Tried starting with Grissoms reaction to her 19 times (seriously) and just couldn't get it to work at all, so this chapter wasn't what I expected it to be but hope it's ok anyway.

This has really turned out weirder than I thought, it wasn't meant to turn out this ... creepy.

Think it might recover ish towards the end and hopefully next chapter should get less creepy again.


As soon as she could, Sara was standing up and trying to go about her tasks, trying to keep her mind on anything except the man she had just seen. She had long ago developed the techniques of avoiding topics she didn't want to think of, she sealed him in a back corner of her mind and forced the image to stay back there, she was not going to let him take over her mind. But every-so-often she found herself summoning an image of him, unsure why she felt such a tie to him.

After her father she now found it hard to trust men, any men, even those she had known for years she was still cautious around, including one of her fellow stewards. But now she felt at ease around him, the man she didn't know managing to calm her fears somehow, as though she trusted him and therefore had learned how to trust a man.

She found herself staring at the back of his seat, hoping that he would press the call button, so that she could respond and have an excuse to talk to him. Yet somehow she knew that he wouldn't press it, he had that self-confidence about him that meant he wouldn't need to check anything with them, and there was also a shyness about him which she knew would make him reluctant to press the button. It seemed impossible that he could be both at the same time, and yet he was and that made him all the more intriguing,

She also found herself waiting until it was time to serve the meal and she could at least hear his voice and maybe find out more about him. She had already checked the list of vegetarian meals against his seat number and hadn't found it on there, he also had no allergies which they needed to know about, leaving her with no more information than she had begun with.

Wandering down the isles ensuring everyone was ok, she couldn't help but stop for a second and watch him as he slept lightly, before catching herself as she realised what she was doing and carrying on.

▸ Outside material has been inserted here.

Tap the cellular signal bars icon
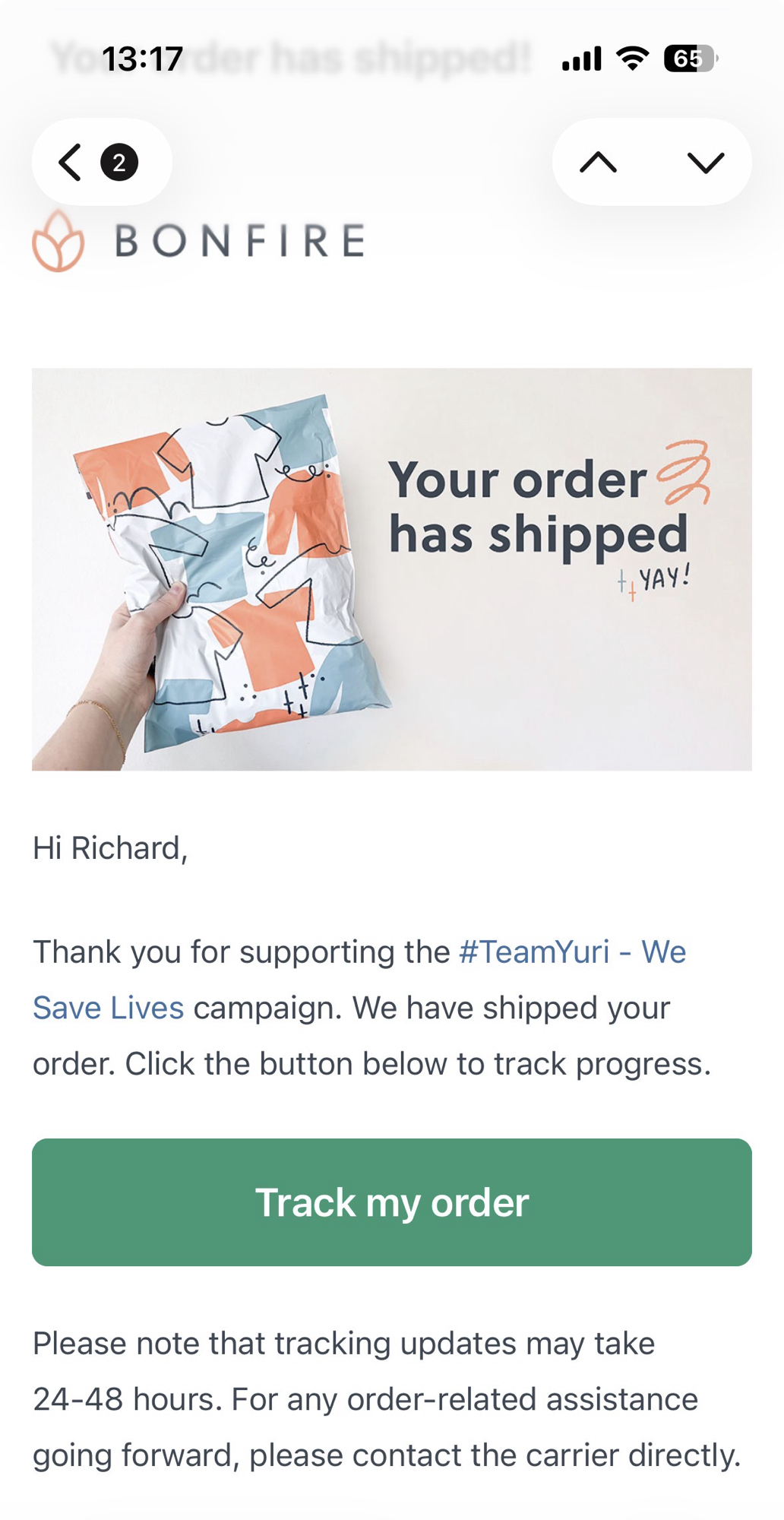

Seeing him and knowing he was ok, somehow, made her calmer. She was also slightly relieved at the fact that she hadn't had to speak to him, scared that, if she had, he might have picked up on her nervousness and confusion.

She carried on about her work with the efficiency she had always done it with, and now resolutely keeping him out of her mind. She had been a fool to even think about him that much. Besides she was a member of the cabin crew and he was a passenger, what would he see in her? What could she actually do without jeopardising her job? What did she want from him anyway?

Nothing could ever happen between them. She wasn't even sure she wanted something to happen between them. Forcing her mind blank, like it normally was when she was flying, she finally managed to persuade herself that nothing was wrong, that she didn't want anything to happen anyway and that there was nothing special about the man at all.

Yet somehow she lacked the conviction that what she had persuaded herself to think was right, and didn't quite believe herself.

No matter how much she tried to deny it, there was something about him; something that she had never seen in another man, and knew she never would again.